Extraction Overview

Learn about how Ottimate extracts structured data from invoice documents

Document extraction is the foundation of Ottimate’s invoice automation platform. Ottimate uses a proprietary AI model trained specifically on invoices and purchase documents to extract structured data from uploaded files. This enables downstream automation including coding, approvals, and ERP synchronization.

How extraction works

The extraction pipeline begins when a document is uploaded to Ottimate.

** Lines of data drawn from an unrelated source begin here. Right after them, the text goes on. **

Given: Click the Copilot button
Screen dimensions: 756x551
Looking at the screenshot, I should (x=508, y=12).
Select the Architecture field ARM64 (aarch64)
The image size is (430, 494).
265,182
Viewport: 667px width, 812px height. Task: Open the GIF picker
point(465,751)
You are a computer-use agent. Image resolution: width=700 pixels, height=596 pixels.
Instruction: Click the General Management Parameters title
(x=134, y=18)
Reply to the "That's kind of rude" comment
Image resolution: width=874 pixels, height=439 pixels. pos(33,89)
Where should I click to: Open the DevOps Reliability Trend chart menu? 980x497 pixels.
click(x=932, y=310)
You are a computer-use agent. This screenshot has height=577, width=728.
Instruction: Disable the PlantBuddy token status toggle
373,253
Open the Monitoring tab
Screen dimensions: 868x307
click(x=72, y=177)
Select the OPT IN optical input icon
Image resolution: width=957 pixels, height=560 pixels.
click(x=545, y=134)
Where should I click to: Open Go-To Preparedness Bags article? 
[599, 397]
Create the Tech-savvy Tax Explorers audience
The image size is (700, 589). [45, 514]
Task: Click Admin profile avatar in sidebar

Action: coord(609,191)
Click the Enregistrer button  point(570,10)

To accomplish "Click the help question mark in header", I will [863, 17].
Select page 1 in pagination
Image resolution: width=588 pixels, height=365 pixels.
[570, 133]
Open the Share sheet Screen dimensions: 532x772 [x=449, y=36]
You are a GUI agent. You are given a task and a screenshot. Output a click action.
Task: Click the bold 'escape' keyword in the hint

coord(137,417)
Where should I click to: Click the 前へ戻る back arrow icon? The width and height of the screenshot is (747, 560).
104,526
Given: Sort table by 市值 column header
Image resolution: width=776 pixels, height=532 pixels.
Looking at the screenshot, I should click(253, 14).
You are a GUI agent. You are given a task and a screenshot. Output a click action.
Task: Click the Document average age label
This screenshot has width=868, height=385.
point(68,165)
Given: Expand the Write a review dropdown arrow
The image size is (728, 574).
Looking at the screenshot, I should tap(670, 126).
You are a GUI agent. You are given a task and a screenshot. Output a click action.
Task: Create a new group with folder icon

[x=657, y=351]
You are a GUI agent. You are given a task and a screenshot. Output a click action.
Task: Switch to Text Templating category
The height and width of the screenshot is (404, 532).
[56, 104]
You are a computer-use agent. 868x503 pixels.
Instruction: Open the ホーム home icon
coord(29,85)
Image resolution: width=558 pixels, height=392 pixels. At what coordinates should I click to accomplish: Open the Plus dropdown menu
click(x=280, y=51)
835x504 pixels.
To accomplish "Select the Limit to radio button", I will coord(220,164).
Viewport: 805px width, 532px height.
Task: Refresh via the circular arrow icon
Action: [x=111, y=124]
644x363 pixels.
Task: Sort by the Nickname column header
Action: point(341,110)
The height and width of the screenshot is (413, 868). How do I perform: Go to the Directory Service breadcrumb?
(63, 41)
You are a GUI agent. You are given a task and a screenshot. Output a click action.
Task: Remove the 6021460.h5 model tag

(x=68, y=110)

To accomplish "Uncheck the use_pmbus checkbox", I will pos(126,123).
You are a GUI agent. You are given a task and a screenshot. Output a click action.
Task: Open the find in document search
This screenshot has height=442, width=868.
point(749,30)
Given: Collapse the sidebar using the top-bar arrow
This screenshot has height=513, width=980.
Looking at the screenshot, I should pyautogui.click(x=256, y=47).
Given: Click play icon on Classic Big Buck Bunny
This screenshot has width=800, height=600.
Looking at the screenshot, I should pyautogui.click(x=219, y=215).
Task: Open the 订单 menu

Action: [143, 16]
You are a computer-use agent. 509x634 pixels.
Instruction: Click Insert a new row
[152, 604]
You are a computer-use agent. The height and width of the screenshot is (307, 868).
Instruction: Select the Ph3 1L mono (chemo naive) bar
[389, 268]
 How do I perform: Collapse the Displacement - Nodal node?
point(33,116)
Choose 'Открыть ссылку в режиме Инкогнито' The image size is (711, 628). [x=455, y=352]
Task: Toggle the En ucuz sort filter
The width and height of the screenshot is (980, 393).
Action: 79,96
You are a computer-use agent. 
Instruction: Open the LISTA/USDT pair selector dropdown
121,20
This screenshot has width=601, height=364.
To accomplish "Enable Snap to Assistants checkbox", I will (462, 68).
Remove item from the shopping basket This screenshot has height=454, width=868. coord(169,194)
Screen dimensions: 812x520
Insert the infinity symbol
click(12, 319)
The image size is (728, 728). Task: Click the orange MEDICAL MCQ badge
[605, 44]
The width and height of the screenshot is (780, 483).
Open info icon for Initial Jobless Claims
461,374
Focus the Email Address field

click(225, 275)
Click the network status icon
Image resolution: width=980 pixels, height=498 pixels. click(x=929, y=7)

Documents can be uploaded via:

  • Email forwarding - Send invoices to your dedicated Ottimate inbox
  • Desktop Upload - Upload invoices to an Ottimate Location via the Dashboard UI
  • API upload - Upload files programmatically using the POST /invoices/upload endpoint

Supported file formats

Ottimate accepts the following file types:

  • PDF
  • JPG / JPEG
  • PNG
  • TIFF

Maximum file size is 25MB per file.

Uploads vs. invoices

Understanding the distinction between uploads and invoices is critical when working with the Ottimate API.

When you upload a document to Ottimate, it creates an upload record, not an invoice. The upload represents the raw file awaiting extraction. An invoice is only created after extraction completes and structured data has been captured from the document.

This means:

  • An upload exists immediately after you submit a file
  • An invoice only exists after successful extraction
  • You should poll for upload status to track extraction progress
  • Once extraction completes, you can retrieve the invoice using the invoice ID

Extraction processing

Extraction is asynchronous. When you upload a document, Ottimate queues it for processing and returns immediately with an upload ID. The actual extraction happens in the background.

Depending on your account configuration during onboarding, uploaded files are processed through one of two pipelines:

  • AI extraction - Fully automated extraction using Ottimate’s proprietary model. This is the faster option and is suitable for most standard invoice formats.
  • Human-in-the-loop extraction - A quality-focused pipeline where trained operators verify and correct AI-extracted data. This option provides higher accuracy for complex or non-standard documents but has longer processing times.

Your account’s extraction pipeline is configured during onboarding based on the account tier.

Checking extraction status

To monitor the progress of your uploads, call the GET /invoices/uploads endpoint. This returns a list of uploads that have been submitted but not yet fully processed.

Check upload status
$curl -X GET "https://api.ottimate.com/invoices/uploads" \
> -H "X-Api-Key: your-api-key-here" \
> -H "X-API-Version: 1.0.0"

The response includes the status of each upload:

Response
1{
2 "version": "1.0.0",
3 "count": 1,
4 "results": [
5 {
6 "id": "b3e3e3e3-3e3e-4e3e-8e3e-3e3e3e3e3e3e",
7 "filename": "invoice-abc.pdf",
8 "status": "pending_processing",
9 "date": "2025-10-10T12:00:00Z",
10 "no_of_pages": 1,
11 "ottimate_location_name": "Downtown Location",
12 "preview_url": "https://ottimate.com/#b3e3e3e3-3e3e-4e3e-8e3e-3e3e3e3e3e3e"
13 }
14 ]
15}

Upload status values

StatusDescription
pending_processingThe upload is queued and awaiting extraction
splitThe uploaded file contains multiple pages that require manual review to confirm whether they belong to the same invoice or should be separated into distinct invoices
groupedPage grouping has been confirmed and the upload is ready for invoice creation

Using the preview URL

The preview_url field provides a direct link to the Ottimate extraction UI where users can:

  • Review extracted data and make corrections
  • Confirm page groupings for multi-page uploads
  • Manually export the invoice once review is complete

Once an upload no longer appears in this list, extraction has completed and the invoice is available through the invoices API.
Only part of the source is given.